Set up an appointment for a thorough evaluation to determine the exact cause of your pain. A comprehensive treatment plan will be established that places you at the center of care. The main focus at Signe Spine & Rehab is a diagnostic approach in order to provide the correct, targeted treatment.
The key to lasting relief and prevention of future re-occurrences is spine specific physical therapy. Spine specific therapy focuses on dynamic stabilization and strengthening in a neutral spine position. Referrals will be given to spine specific therapists throughout the Charleston area.
Diagnostic Selective Nerve Root Injections
Many patients present with non-classic symptoms. Sometimes it is difficult to pin point the exact cause of the problem. Most interventionists will provide broad treatment options such as caudal or interlaminar epidural steroid injections in the hope to provide some relief. At Signe Spine, diagnostic selective nerve root injections are utilized to find the specific cause of pain so that a targeted approach can be used.
Epidural Steroid Injections
Epidural steroid injections are useful in many conditions such as disc herniation and stenosis to reduce inflammation and help with pain. Transforaminal epidural steroid injections are targeted injections to provide the maximal benefit.
Medial Branch Block Injections
Facet joints are a common cause of neck and back pain. Medial branch blocks are diagnostic injections that can help determine the root source of pain. Much like Novocaine injections are used by the dentist, medial branch blocks are injections that temporarily numb the facet joint to determine if they are the cause of the pain.
Facet Joint Injections
Once the facet joints are determined to be the pain generator, steroids can be injected into these joints. This is similar to steroid injections into the knee and shoulder joints. These injections are not cures, but are utilized to decrease inflammation and pain so that therapy can be initiated to help stabilize the spine and provide lasting relief.
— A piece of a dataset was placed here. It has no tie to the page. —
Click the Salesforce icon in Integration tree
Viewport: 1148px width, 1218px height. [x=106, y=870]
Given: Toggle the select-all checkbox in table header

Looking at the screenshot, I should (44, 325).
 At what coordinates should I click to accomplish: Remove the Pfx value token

If steroid injections into the facet joint do not provide lasting relief, one can consider eliminating the nerves to the facet joints to provide lasting relief. This is a simple outpatient procedure that burns the nerve to the facet joint using radio-frequency waves so that the patient can continue enjoying activities with less pain.
Sacroiliac Joint Injection
Sacroiliac joints are a common source of low back pain that are difficult to diagnose. Even with a thorough physical exam and advanced imaging, sacroiliac joints are difficult to determine if they are the source of the pain. Diagnostic and therapeutic sacroiliac joint injections can be utilized to provide lasting relief.
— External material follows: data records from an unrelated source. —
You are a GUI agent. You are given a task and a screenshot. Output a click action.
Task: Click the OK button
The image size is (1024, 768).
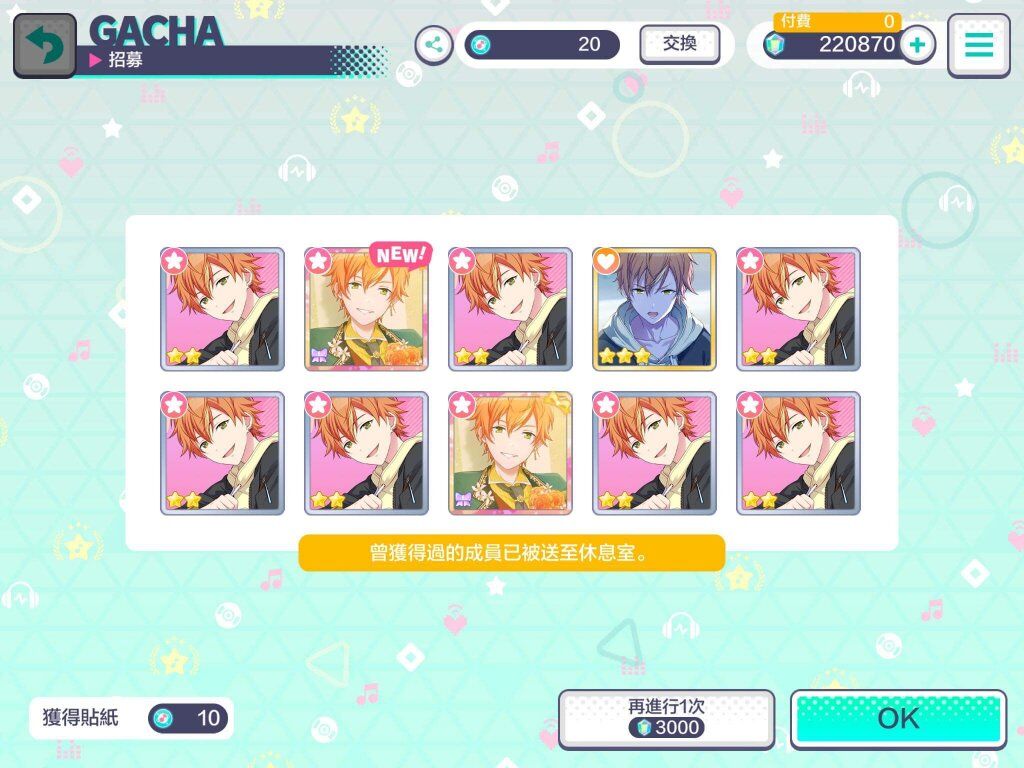pyautogui.click(x=898, y=718)
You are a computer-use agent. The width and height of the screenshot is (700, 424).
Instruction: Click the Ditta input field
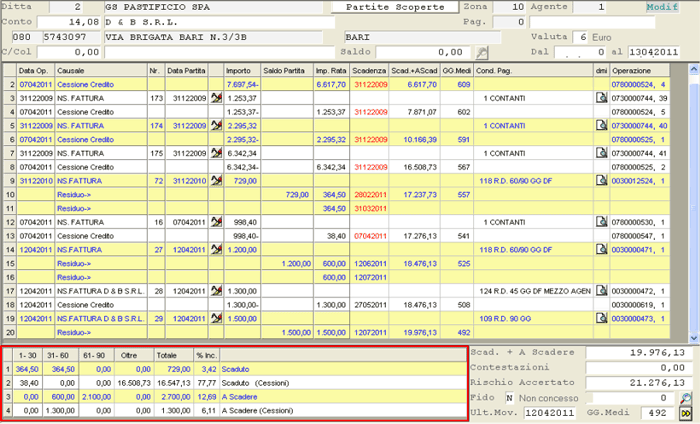69,7
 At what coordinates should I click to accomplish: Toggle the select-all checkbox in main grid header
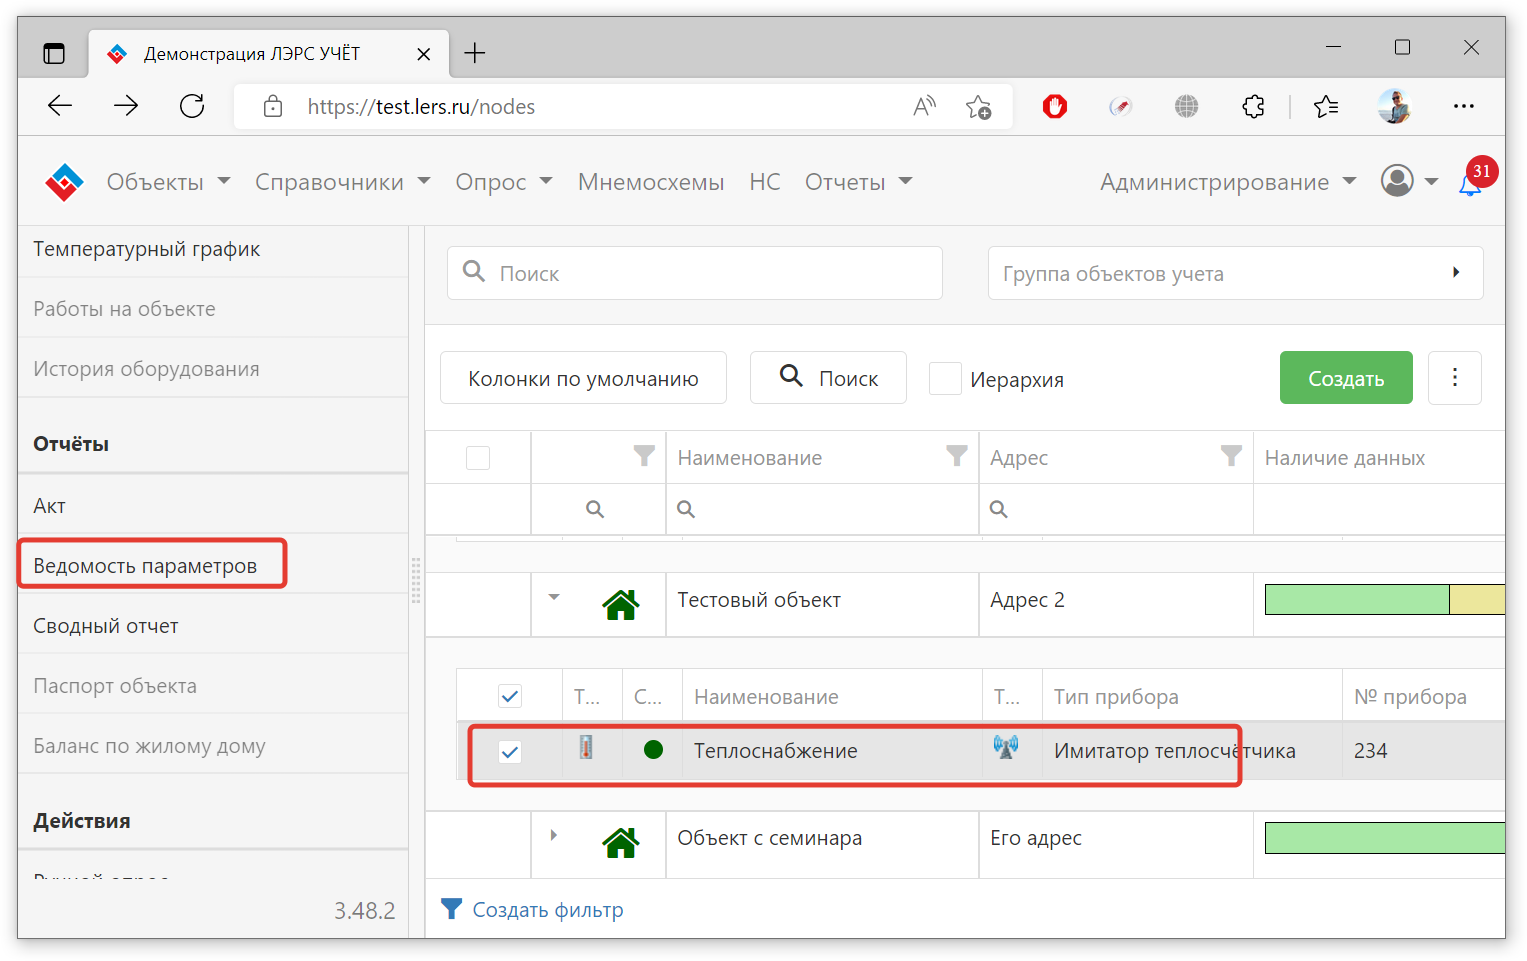[x=478, y=458]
Intra-Articular Peripheral Joint Injection
Hip and back pain as well as shoulder and neck pain commonly mimic each other and are difficult to diagnose. Diagnostic/therapeutic joint injections can be used to determine the pain generator as well as hopefully provide a minimally invasive approach to pain relief and prevent surgical options.
Trigger Point Injections
Trigger point injections can be utilized to diagnose and treat muscular related pain. These injections are directed into the belly of the muscle. Injections, along with stretching and strengthening of the muscles, can help provide lasting relief.
Electromyograms (EMG) and nerve conduction studies (NCS) are useful to diagnose carpal tunnel, ulnar neuropathy, radiculopathy, and other nerve entrapment conditions.
Discs are a common source of pain. It is important to determine if the discs are the source of pain to see if intra-discal steroid injections or surgical options may be beneficial. Discography helps to determine the exact disc causing pain.
Compression fractures are a common cause of pain from patients suffering with osteoporosis. Usually, compression fractures can be treated conservatively with bracing and therapy. If pain is not improved, one may consider a kyphoplasty. This involves injection of cement into the compressed bone to restore height and provide pain relief.